Ok, so I believe stop effectively stops the current job.

And even with ... || { echo "Bailing $(date)" >> /var/log/ecs-weave; stop; exit 0; } now I'm able to confirm that this job gets stopped by something external, as I'm not seeing that line in my log on yet another reboot.

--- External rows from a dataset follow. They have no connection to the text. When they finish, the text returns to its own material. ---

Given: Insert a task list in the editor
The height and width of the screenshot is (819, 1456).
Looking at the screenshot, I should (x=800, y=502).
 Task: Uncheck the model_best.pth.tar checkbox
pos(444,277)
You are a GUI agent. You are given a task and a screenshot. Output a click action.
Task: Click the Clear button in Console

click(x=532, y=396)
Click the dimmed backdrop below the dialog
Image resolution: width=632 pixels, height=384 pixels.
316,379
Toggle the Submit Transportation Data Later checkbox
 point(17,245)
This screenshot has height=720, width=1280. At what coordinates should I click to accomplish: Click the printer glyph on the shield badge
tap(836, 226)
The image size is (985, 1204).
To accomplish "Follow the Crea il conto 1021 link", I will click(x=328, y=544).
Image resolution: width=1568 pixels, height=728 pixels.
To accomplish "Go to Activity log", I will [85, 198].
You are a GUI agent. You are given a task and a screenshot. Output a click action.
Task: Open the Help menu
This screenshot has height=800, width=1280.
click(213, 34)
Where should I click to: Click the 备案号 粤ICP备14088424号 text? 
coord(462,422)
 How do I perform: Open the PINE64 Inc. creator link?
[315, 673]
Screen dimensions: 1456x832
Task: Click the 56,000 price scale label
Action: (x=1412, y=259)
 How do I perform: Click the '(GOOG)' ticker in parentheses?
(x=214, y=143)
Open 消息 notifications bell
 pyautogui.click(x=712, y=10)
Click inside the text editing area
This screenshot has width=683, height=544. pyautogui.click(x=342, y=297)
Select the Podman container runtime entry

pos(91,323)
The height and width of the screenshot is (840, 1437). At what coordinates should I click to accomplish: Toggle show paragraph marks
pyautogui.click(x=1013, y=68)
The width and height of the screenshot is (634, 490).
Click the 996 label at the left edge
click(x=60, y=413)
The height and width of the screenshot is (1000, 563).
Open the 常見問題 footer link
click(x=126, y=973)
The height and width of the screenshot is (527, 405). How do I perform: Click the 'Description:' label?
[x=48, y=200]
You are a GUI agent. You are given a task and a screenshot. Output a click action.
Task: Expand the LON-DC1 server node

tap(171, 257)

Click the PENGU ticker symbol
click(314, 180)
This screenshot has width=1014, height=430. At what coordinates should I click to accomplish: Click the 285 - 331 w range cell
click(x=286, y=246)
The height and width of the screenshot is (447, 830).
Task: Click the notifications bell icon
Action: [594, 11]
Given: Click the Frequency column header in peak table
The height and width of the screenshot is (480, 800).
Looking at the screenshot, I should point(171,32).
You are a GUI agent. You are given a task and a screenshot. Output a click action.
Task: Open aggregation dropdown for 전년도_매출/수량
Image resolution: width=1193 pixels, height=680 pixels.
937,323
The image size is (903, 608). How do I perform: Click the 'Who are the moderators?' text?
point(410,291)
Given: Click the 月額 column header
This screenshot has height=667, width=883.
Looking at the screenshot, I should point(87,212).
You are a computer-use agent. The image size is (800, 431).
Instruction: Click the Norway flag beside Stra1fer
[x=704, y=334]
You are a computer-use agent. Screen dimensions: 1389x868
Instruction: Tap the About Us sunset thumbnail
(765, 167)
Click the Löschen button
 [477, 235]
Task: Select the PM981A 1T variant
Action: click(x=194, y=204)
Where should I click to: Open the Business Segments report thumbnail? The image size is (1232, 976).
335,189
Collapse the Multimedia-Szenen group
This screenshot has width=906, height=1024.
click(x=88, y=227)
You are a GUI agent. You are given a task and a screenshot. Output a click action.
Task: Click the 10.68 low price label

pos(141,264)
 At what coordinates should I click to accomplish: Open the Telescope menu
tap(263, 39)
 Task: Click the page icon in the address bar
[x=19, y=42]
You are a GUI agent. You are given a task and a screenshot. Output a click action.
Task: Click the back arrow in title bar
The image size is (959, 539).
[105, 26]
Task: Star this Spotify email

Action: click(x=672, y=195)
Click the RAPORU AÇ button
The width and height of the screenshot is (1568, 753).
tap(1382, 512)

errordeveloper commented 7 years ago

I could make change to how this check is done and do something like:

until test \ 
  "$(docker -H unix:///var/run/docker.sock ps -q -f name=weaveproxy | wc -l)" -eq 1 \
  -a -S /var/run/weave/weave.sock; do \
sleep 1; ...

may be even get rid of timeout wrapping and use a counter...

But it'd be good understand what's going wrong exactly with the current version of the upstart config.